TRES
HISTORIAS DE EXILIO, SACRIFICIO Y ESPERANZA
¿Tu
casa es mi casa?
Elegir
Argentina para exiliarse puede parecer una broma. Pero es verdad: en el
país, hay registrados 2000 refugiados políticos de 31 naciones
distintas, sin contar los miles que llegan buscando un futuro. Alguien
los engañó, puede pensarse inmediatamente. Pero bienvenido
al mundo real, amiguito/a hay sitios donde se vive peor, o quedarse
es una opción tan tentadora como el suicidio. AQUÍ, TRES
jóvenes que eligieron otra salida, sirven para entender de qué
se trata el asunto.
Sanda,
de Yugoslavia
“Cuando
llegué sólo sabía decir hola y gracias, cuando empecé a aprender quise
no haber aprendido. Fue muy difícil responder a todas esas preguntas sintiendo
la responsabilidad de contar algo tan absurdo como la guerra. Soy una
persona que no cree en las explicaciones. Yo vivo mirando, no quiero cambiar
el mundo ni a la gente.”
Sanda
Stojacovic es una chica larga de ojos de un verde tan intenso que a veces
asusta. El pelo corto y teñido de casi blanco, la ropa hasta los
pies, los colgantes, la hacen al menos llamativa. Es linda. Los hombres
se detienen a mirarla con ojos de carnero degollado, pero ella ni los
registra. Su castellano es pausado y evidentemente recién aprendido,
pero claro y con mucho vocabulario. Fuma sin parar y tiene los dedos de
la mano derecha amarillos de nicotina. Tiene 25 años, es yugoslava
y hace un año y medio que vive en Buenos Aires.

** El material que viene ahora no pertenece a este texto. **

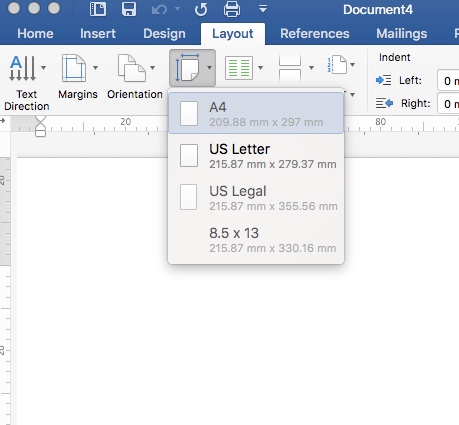
Task: Click the Line Numbers icon
Action: [337, 65]
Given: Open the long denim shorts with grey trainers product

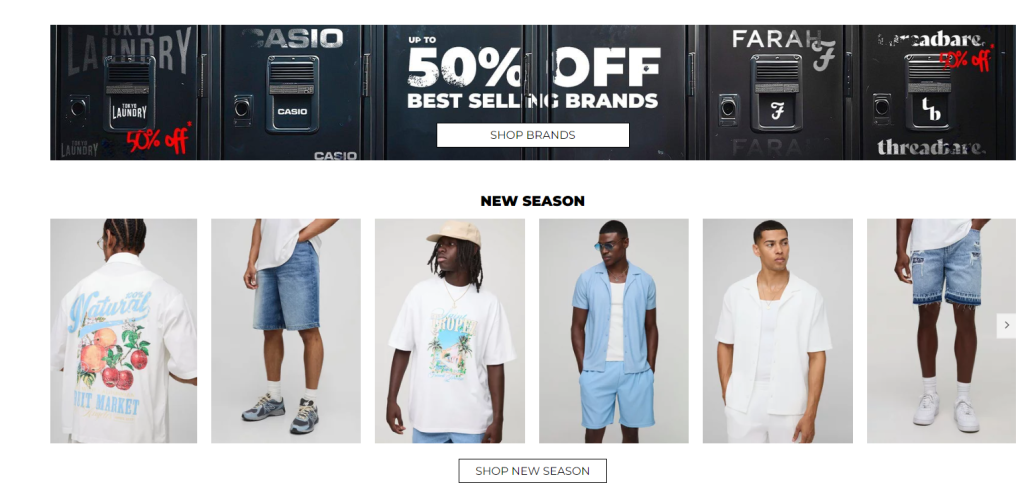Looking at the screenshot, I should (285, 331).
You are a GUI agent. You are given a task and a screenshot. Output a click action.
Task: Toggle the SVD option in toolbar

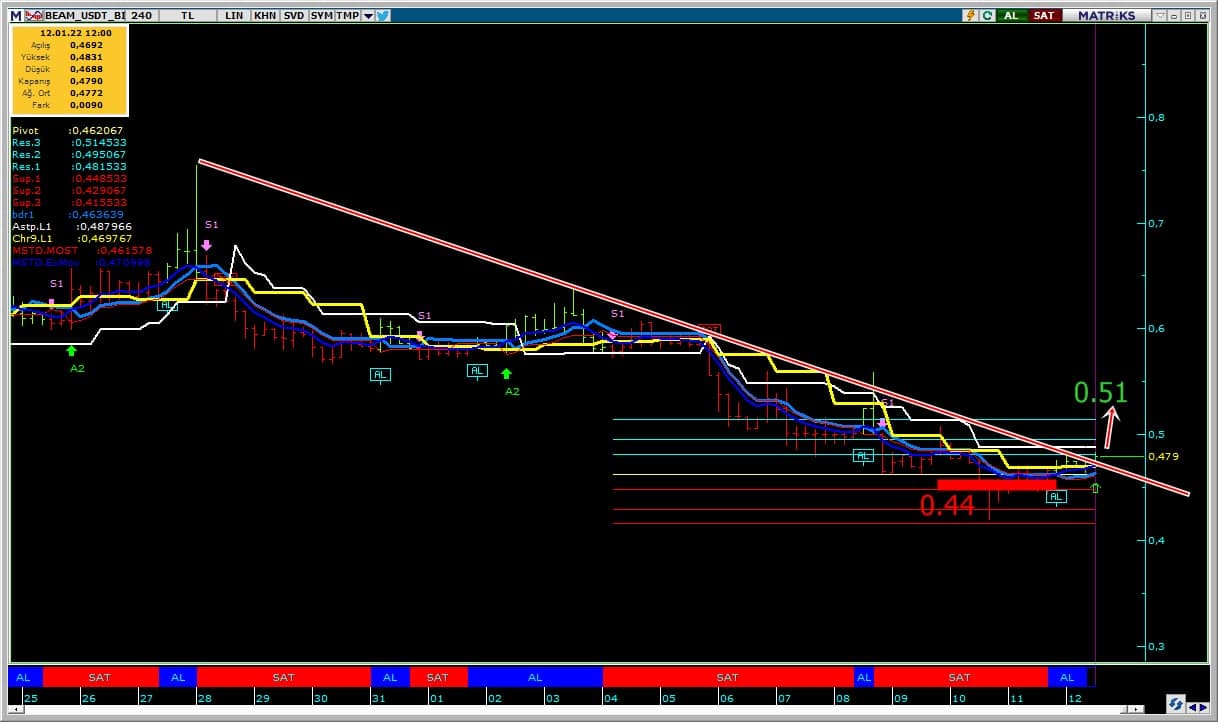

La abuela de Sanda es española, el abuelo era argentino. Viajaron
a Yugoslavia cuando la mamá de Sanda tenía quince años,
en busca de trabajo y se quedaron. Con el tiempo la niña terminó
la secundaria, conoció un hombre, hizo la universidad, tuvo dos
hijos y se convirtió en la conexión de habla hispana en
ese país lejano. Por eso cuando decidió salir de su Belgrado
natal, Sanda eligió la Argentina, donde tenía montones de
tíos y primos que la podían ayudar. Al principio cuando
se le pregunta el porqué de esa decisión, se va por las
ramas con su castellano lento y trabajoso. Que quería conocer otros
lugares, viajar, que justo en ese momento las cosas no eran bonitas
allá. Después se entenderá algo de su reticencia
a las definiciones.
Cuando Sanda era chiquita y se iba con su familia de vacaciones a Montenegro,
Montenegro no era la única salida al mar de Yugoslavia, sino una
playa tranquila y bonita, más pacífica que la vecina provincia
de Croacia, por entonces un centro turístico. Todo el mundo hablaba
serbiocroata, y no serbio o croata como ahora, ni se reconocía
a sí misma como serbia, sino como una yugoslava que vivía
en la capital. Sus papás hablaban siempre de pinturas o de libros
y la política se colaba poco en la casa de los Stojacovic. Sanda
siempre prefirió estar más cerca del arte y la filosofía
que de la realidad nacional. Cuando en 1999 la OTAN bombardeó durante
78 días la ciudad de Belgrado destruyéndolo casi todo, con
esa extraña manera que tienen los Estados poderosos de luchar
en nombre de la paz, Sanda dedicaba todo su tiempo a trabajar en
la librería de un teatro. La gente hacía recitales y manifestaciones
en lugares estratégicos para evitar los bombardeos, se juntaba
en los bares para esperar lo peor. Ella sólo quería seguir
al margen. Todos tenían esa obsesión por la política.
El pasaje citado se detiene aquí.